Reputation: 1
I'm in the process of cleaning data and have ended up with a lot of for
loops. Since my data set has more than 6 million rows, this is a bit of a problem for me, but I'm not sure how to avoid it.
An example of my data set (called sentencing.df) would be something like:
Ethnicity PersonNumber
Caucasian 1
Caucasian 1
Unknown 1
Indian 2
Indian 2
I want to compare within the same person number - for example, I want to know whether the ethnicities for each person number are the same (and then to change the incorrect entries if they exist). My code uses for loops and looks something like this:
PersonListRace <- unique(sentencing.df[sentencing.df$ethnicity == "UNKNOWN",]$PersonNumber)
PersonListRace <- as.numeric(as.character(PersonListRace))
# vector of person numbers for those with ethnicity UNKNOWN
for (i in 1:100) {
race <- sentencing.df[sentencing.df$PersonNumber == PersonListRace[i],]$ethnicity
# creates a vector of unique ethnicities for that person
if (length(unique(race)) != 2) {next}
# excludes those who only have UNKNOWN or who have UNKNOWN plus multiple ethnicities
else {
label <- as.character(unique(race[which(race != "UNKNOWN")]))
sentencing.df[sentencing.df$PersonNumber == PersonListRace[i],]$ethnicity <- label
}
}
I then have similar things for all my other variables, and the for loops take far too long to run.
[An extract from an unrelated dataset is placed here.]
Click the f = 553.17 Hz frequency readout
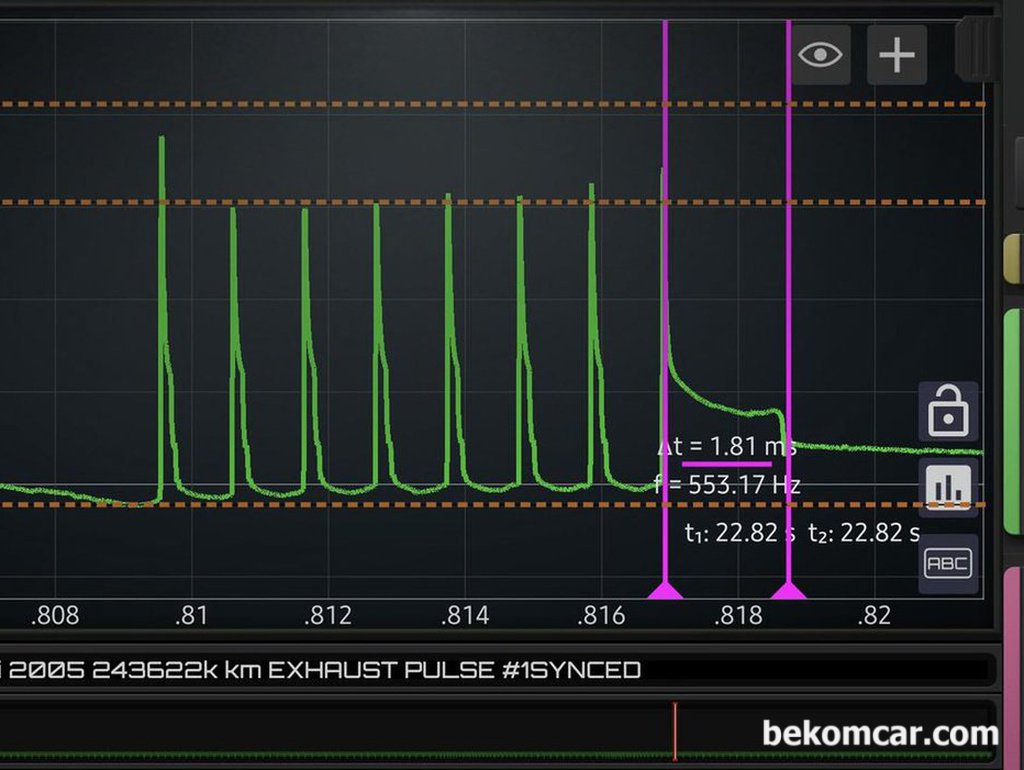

I've looked at some of the other questions and answers on the site, but my main problem is that I can't find a way to compare only within the same person number across a different variable, without using a for loop.
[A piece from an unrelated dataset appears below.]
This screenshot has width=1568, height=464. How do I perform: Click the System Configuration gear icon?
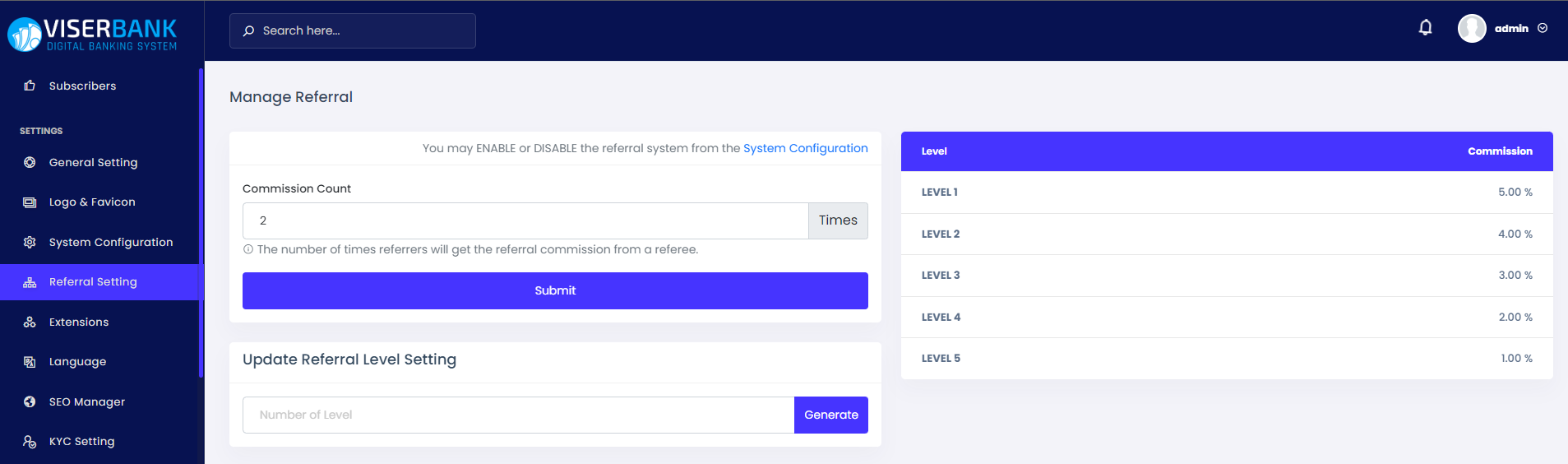30,243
Anything that would help me achieve my aim in a practical timeframe would be very much appreciated :)
Upvotes: 0
Views: 65
Reputation: 263342
Neither of my concerns were addressed in the comment so I will just take the example as being fully representative of the complexity of the problem (although my experience is that things are rarely so simple);
dat <- read.table(text="Ethnicity PersonNumber
Caucasian 1
Caucasian 1
Unknown 1
Indian 2
Indian 2", header=TRUE)
dat$TrueEth <- with( dat, ave(Ethnicity, PersonNumber,
FUN=function(perE){
unique( perE[perE != "Unknown"] ) } ) )
> dat
Ethnicity PersonNumber TrueEth
1 Caucasian 1 Caucasian
2 Caucasian 1 Caucasian
3 Unknown 1 Caucasian
4 Indian 2 Indian
5 Indian 2 Indian
The outstanding issues are what to do with more than one value for Ethnicity and if the answer is majority rules what to do if there are an equal number of not-Unknown.
Upvotes: 1